How to ensure participation by providers? Healthcare coverage for patients is worthless unless providers are willing to accept that coverage. There are already many providers who opt not to accept patients covered by Medicaid, Medicare, or narrow-network private plans. Encouraging participation by a broad spectrum of providers would be especially important for the low-income and high-risk tiers. Reform proposals to date have not always been clear on how they would maintain adequate levels of participation by doctors, hospitals, pharmaceutical companies, and other providers.

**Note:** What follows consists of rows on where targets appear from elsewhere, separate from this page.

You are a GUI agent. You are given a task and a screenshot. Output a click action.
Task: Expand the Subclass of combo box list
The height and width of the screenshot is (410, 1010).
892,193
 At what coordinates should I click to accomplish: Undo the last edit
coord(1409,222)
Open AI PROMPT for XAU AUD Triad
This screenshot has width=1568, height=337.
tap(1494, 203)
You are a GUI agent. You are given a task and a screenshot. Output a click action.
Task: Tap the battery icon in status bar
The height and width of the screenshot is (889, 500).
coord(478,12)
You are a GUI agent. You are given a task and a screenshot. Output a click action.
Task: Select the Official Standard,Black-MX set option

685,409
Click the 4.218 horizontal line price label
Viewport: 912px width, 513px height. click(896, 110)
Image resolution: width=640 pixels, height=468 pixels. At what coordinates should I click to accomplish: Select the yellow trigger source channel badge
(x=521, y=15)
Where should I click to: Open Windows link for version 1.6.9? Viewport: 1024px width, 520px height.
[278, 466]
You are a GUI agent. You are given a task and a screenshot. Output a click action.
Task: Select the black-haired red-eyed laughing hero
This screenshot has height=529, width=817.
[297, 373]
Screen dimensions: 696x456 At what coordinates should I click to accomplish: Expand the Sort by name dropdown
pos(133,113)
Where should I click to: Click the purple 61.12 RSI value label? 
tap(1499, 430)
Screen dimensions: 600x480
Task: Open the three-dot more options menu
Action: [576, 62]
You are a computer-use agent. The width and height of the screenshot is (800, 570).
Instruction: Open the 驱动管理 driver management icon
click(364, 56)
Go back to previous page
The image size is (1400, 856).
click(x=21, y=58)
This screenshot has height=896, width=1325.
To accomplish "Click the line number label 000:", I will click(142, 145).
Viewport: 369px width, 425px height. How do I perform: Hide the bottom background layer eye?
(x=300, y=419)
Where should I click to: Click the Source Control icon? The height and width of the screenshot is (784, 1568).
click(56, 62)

What services to cover? Another problem that reformers have not always adequately addressed is that of what services should be covered in any given tier. There seems to be a general preference among GOP reformers to minimize mandates and allow consumers free choice of plans with broader or narrower coverage, especially in the central tier. However, that could lead to problems. Women who opt for plans without coverage for pregnancy might accidentally become pregnant. People who opt out of coverage for mental health or addiction services, thinking “It can’t happen to me,” might nonetheless find themselves in need of those services. Problems could also arise if a person making the transition from a central-tier plan with broad coverage found themselves unable to use their regular doctor, hospital, or medications if circumstances forced them into the low-income or high risk tiers.
Will GOP reforms match international best practices? Contrary to what one often hears, the high level of U.S. healthcare spending does not buy the world’s best health care. A survey of the healthcare systems of eleven wealthy countries by the Commonwealth Fund ranked the U.S. dead last in terms of overall efficiency and effectiveness. Despite the popular belief that the U.S. system provides timely care while the single-payer systems of other wealthy countries impose long waiting times, the U.S. ranked only fifth among the eleven in terms of timeliness. In practice, though, the U.S. healthcare system uses rationing by cost more than by waiting. In terms of cost-related problems of access, such as inability to afford insurance or to pay for needed services or medications, the U.S. ranked eleventh out of the eleven countries.
Creating a system that performs better than the ACA should not be hard. The various pieces of the ACA do not fit together smoothly. The system as a whole fails to adequately address many of the questions raised above regarding Republican alternatives—gaps in coverage, perverse disincentives, and difficulties in moving from one part of the system to another. Conceptually, if all of our earlier questions receive satisfactory answers, a three-tier system like the one that seems to be emerging from GOP reform efforts could more fully meet the goal of universal and affordable access to quality healthcare services than does the ACA.
But just beating the ACA is a low bar. The real question that Republican reformers should ask is whether their proposed multi-tier mechanism would outperform the best single-payer systems of countries like Switzerland, Sweden, Germany, and New Zealand. Achieving that level of performance within the limits of self-imposed ideological constraints and outside pressures from providers who profit from the status quo will be extremely challenging.